## Dataset excerpts
-- Begin --

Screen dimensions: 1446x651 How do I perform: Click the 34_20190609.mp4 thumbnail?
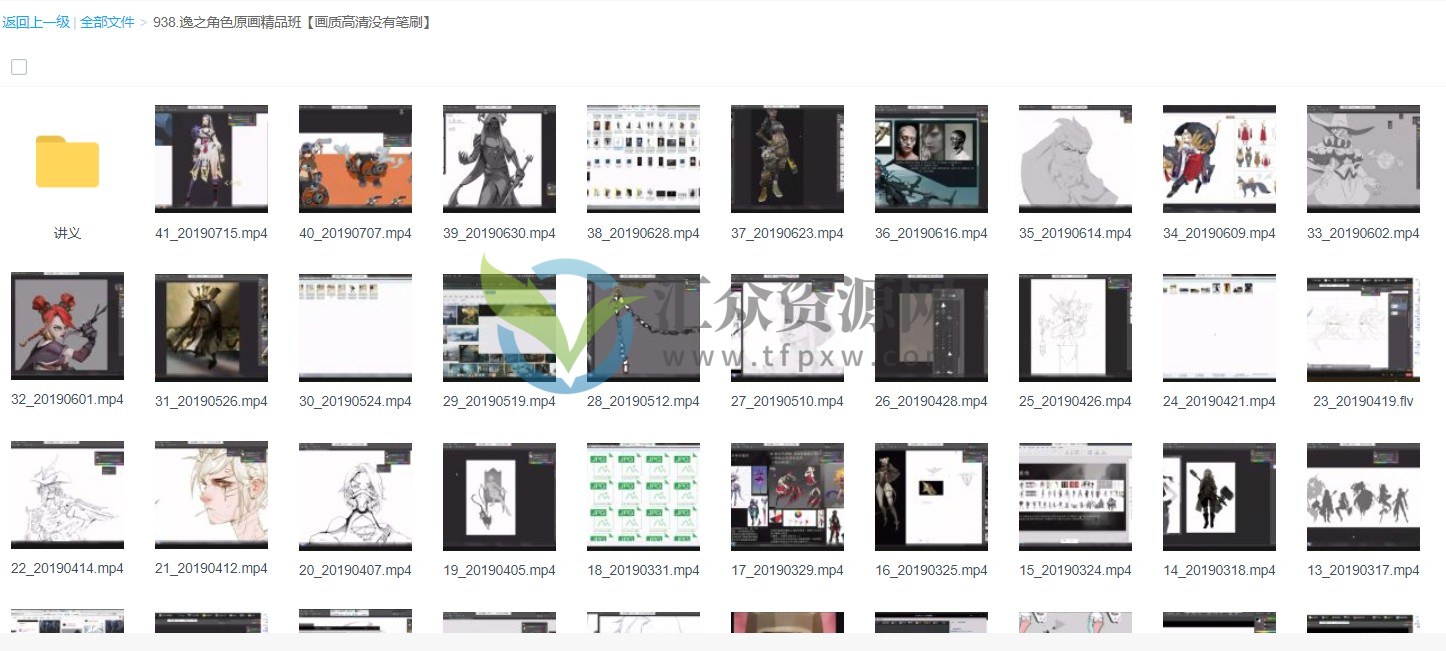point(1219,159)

-- End --
-- Begin --

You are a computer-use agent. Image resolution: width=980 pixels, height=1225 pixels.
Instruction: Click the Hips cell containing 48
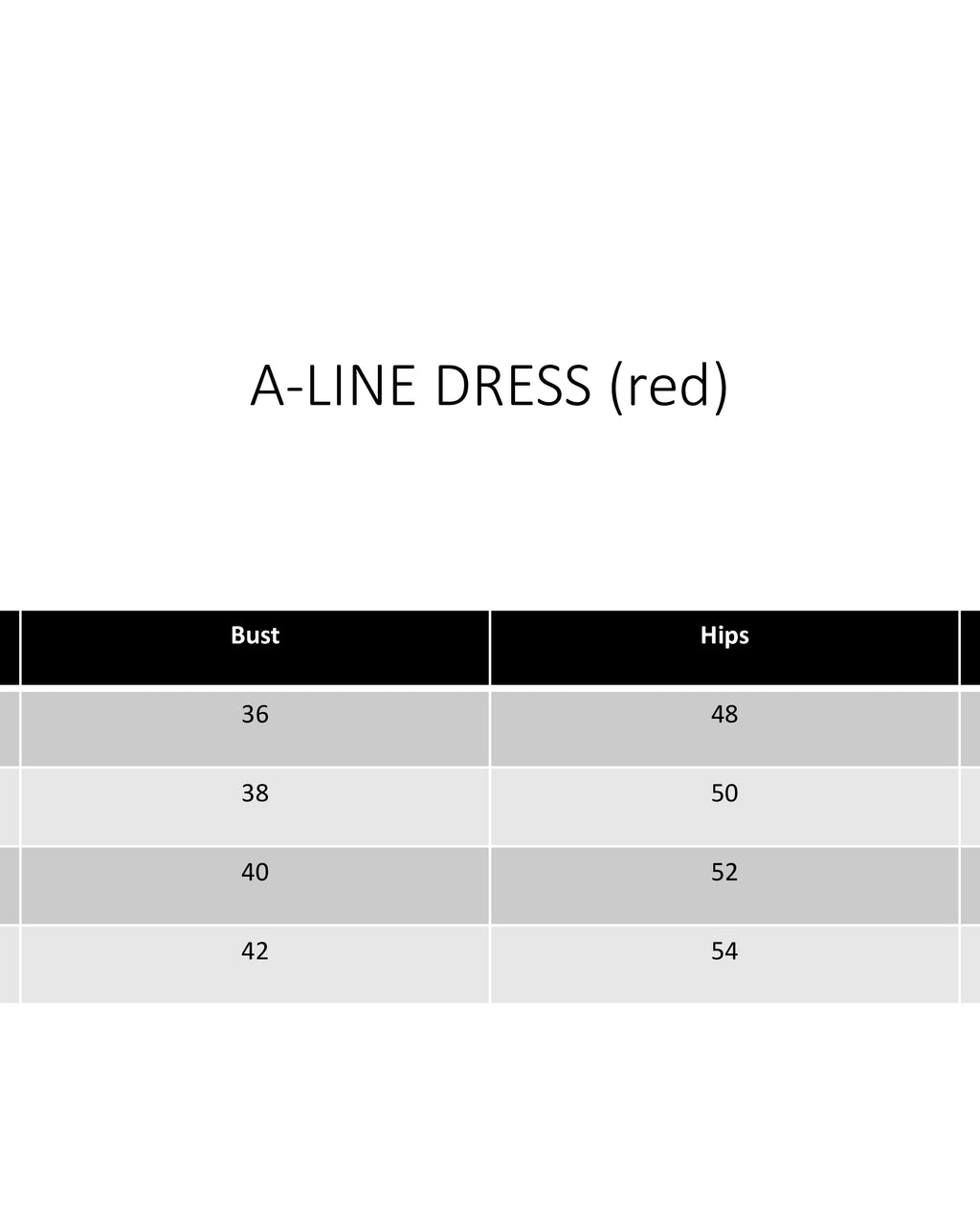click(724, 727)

-- End --

## Instruction
Rescale the listing from the line with "Screen dimensions: 1446x651" to the line with "point(1219,159)", both included, repeating those lines in full with their requests and multiplying every coordinate in the answers by 0.75, rounded to whole numbers with halves up. Leave the pictures out of your answer.

## Expected answer
Screen dimensions: 1446x651 How do I perform: Click the 34_20190609.mp4 thumbnail?
point(914,119)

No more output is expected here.